Dataset rows

* * * * * * * * *

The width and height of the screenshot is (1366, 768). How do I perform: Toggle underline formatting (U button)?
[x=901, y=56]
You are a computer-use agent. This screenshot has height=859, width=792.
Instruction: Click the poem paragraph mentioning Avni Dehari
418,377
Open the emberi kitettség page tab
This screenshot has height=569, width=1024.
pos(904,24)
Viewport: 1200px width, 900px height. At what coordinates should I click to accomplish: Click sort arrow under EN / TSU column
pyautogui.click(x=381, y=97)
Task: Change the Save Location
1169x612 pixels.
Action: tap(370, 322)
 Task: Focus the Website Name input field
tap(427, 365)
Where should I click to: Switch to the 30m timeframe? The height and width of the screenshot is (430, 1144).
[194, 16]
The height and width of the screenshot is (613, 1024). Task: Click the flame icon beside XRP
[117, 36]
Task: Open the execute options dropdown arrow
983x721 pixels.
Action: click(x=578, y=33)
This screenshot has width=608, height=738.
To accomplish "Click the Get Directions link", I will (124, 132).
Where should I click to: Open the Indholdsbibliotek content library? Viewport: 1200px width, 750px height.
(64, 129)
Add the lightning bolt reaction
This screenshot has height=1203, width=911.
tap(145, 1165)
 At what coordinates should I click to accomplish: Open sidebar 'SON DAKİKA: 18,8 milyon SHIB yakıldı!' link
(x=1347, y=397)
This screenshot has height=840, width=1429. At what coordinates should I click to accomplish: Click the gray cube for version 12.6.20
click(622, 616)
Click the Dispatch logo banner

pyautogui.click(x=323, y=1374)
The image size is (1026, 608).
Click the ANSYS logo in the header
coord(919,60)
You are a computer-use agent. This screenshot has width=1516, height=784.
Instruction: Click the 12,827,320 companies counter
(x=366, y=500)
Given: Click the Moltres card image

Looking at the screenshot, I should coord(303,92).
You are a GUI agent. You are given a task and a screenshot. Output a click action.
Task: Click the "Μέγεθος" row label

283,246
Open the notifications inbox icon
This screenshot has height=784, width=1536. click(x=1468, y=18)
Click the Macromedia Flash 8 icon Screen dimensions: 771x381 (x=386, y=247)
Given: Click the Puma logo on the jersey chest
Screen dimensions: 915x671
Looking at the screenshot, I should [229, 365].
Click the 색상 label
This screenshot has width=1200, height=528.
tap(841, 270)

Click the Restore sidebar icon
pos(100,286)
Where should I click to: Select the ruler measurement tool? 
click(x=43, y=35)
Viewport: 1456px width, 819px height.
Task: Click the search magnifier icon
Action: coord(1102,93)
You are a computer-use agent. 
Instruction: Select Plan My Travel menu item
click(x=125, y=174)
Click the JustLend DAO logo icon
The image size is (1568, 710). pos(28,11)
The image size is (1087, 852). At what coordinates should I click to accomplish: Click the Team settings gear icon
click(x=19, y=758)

* * * * * * * * *

Given request
Set out every line of the items above as a numbered list, leaving out the blank lines.

Answer in full
1. The width and height of the screenshot is (1366, 768). How do I perform: Toggle underline formatting (U button)?
2. [x=901, y=56]
3. You are a computer-use agent. This screenshot has height=859, width=792.
4. Instruction: Click the poem paragraph mentioning Avni Dehari
5. 418,377
6. Open the emberi kitettség page tab
7. This screenshot has height=569, width=1024.
8. pos(904,24)
9. Viewport: 1200px width, 900px height. At what coordinates should I click to accomplish: Click sort arrow under EN / TSU column
10. pyautogui.click(x=381, y=97)
11. Task: Change the Save Location
12. 1169x612 pixels.
13. Action: tap(370, 322)
14.  Task: Focus the Website Name input field
15. tap(427, 365)
16. Where should I click to: Switch to the 30m timeframe? The height and width of the screenshot is (430, 1144).
17. [194, 16]
18. The height and width of the screenshot is (613, 1024). Task: Click the flame icon beside XRP
19. [117, 36]
20. Task: Open the execute options dropdown arrow
21. 983x721 pixels.
22. Action: click(x=578, y=33)
23. This screenshot has width=608, height=738.
24. To accomplish "Click the Get Directions link", I will (124, 132).
25. Where should I click to: Open the Indholdsbibliotek content library? Viewport: 1200px width, 750px height.
26. (64, 129)
27. Add the lightning bolt reaction
28. This screenshot has height=1203, width=911.
29. tap(145, 1165)
30.  At what coordinates should I click to accomplish: Open sidebar 'SON DAKİKA: 18,8 milyon SHIB yakıldı!' link
31. (x=1347, y=397)
32. This screenshot has height=840, width=1429. At what coordinates should I click to accomplish: Click the gray cube for version 12.6.20
33. click(622, 616)
34. Click the Dispatch logo banner
35. pyautogui.click(x=323, y=1374)
36. The image size is (1026, 608).
37. Click the ANSYS logo in the header
38. coord(919,60)
39. You are a computer-use agent. This screenshot has width=1516, height=784.
40. Instruction: Click the 12,827,320 companies counter
41. (x=366, y=500)
42. Given: Click the Moltres card image
43. Looking at the screenshot, I should coord(303,92).
44. You are a GUI agent. You are given a task and a screenshot. Output a click action.
45. Task: Click the "Μέγεθος" row label
46. 283,246
47. Open the notifications inbox icon
48. This screenshot has height=784, width=1536. click(x=1468, y=18)
49. Click the Macromedia Flash 8 icon Screen dimensions: 771x381 (x=386, y=247)
50. Given: Click the Puma logo on the jersey chest
51. Screen dimensions: 915x671
52. Looking at the screenshot, I should [229, 365].
53. Click the 색상 label
54. This screenshot has width=1200, height=528.
55. tap(841, 270)
56. Click the Restore sidebar icon
57. pos(100,286)
58. Where should I click to: Select the ruler measurement tool? 
59. click(x=43, y=35)
60. Viewport: 1456px width, 819px height.
61. Task: Click the search magnifier icon
62. Action: coord(1102,93)
63. You are a computer-use agent. 
64. Instruction: Select Plan My Travel menu item
65. click(x=125, y=174)
66. Click the JustLend DAO logo icon
67. The image size is (1568, 710). pos(28,11)
68. The image size is (1087, 852). At what coordinates should I click to accomplish: Click the Team settings gear icon
69. click(x=19, y=758)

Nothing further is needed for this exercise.